───── Dataset records
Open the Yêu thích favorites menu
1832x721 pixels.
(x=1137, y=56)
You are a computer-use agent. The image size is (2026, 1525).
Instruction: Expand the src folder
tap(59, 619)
──────────
▸ Problem description
Copy the records above word for word.

▸ Response to the exercise
Open the Yêu thích favorites menu
1832x721 pixels.
(x=1137, y=56)
You are a computer-use agent. The image size is (2026, 1525).
Instruction: Expand the src folder
tap(59, 619)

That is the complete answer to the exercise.